The implementation isn't fundamentally different. It's just more lazy. So you can't just plug it into the existing architecture, which relies on having a complete CallNodeTable and an integer index for each node in the inverted tree.

mstange commented 6 years ago

Oh, there's one other important difference, apart from the laziness: The inversion operates on the CallNodeTable instead of on the StackTable of the non-inverted tree.

It might be worth trying that part out on its own: Instead of going regularStackTable -> invertedStackTable -> invertedCallNodeTable, go regularStackTable -> regularCallNodeTable -> invertedCallNodeTable.

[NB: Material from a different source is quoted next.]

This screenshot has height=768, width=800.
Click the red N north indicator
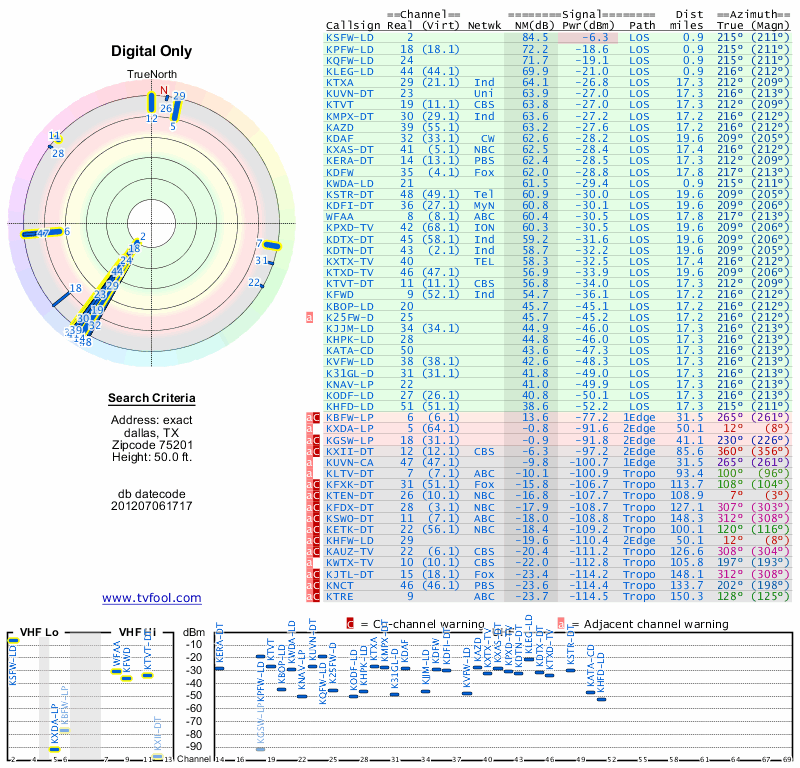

gregtatum commented 4 years ago

See #1078

mstange commented 3 years ago

We should also make it so that the thread graphs are drawn based on the non-inverted thread. At the moment, if you check the "Invert call tree" checkbox, we compute all inverted threads, not just the selected thread.

julienw commented 3 years ago

Thanks, I finally filed #3313 about these 2 last comments. This sounds like a good self-contained idea to try first.

mstange commented 1 year ago

I found a profile which is slow to invert even on my fast machine: https://share.firefox.dev/3yivFDy (and I've edited the first comment of this issue to link to it)

mstange commented 1 year ago

It might be worth trying that part out on its own: Instead of going regularStackTable -> invertedStackTable -> invertedCallNodeTable, go regularStackTable -> regularCallNodeTable -> invertedCallNodeTable.

I gave this a try and it didn't help much. It cut down the inversion time from 40 seconds to 18 seconds on this profile, but we really want to go to 200ms or less. So I think some kind of lazy solution is necessary. I'll think about this some more.

mstange commented 11 months ago

It cut down the inversion time from 40 seconds to 18 seconds on this profile, but we really want to go to 200ms or less.

Haha, I set the goal pretty high here! But I'm happy to report that I achieved it: In the deploy preview in #4806, the profile above now inverts in 198ms. 🎉 I'll work on polishing up the patches and splitting them into reviewable pieces now.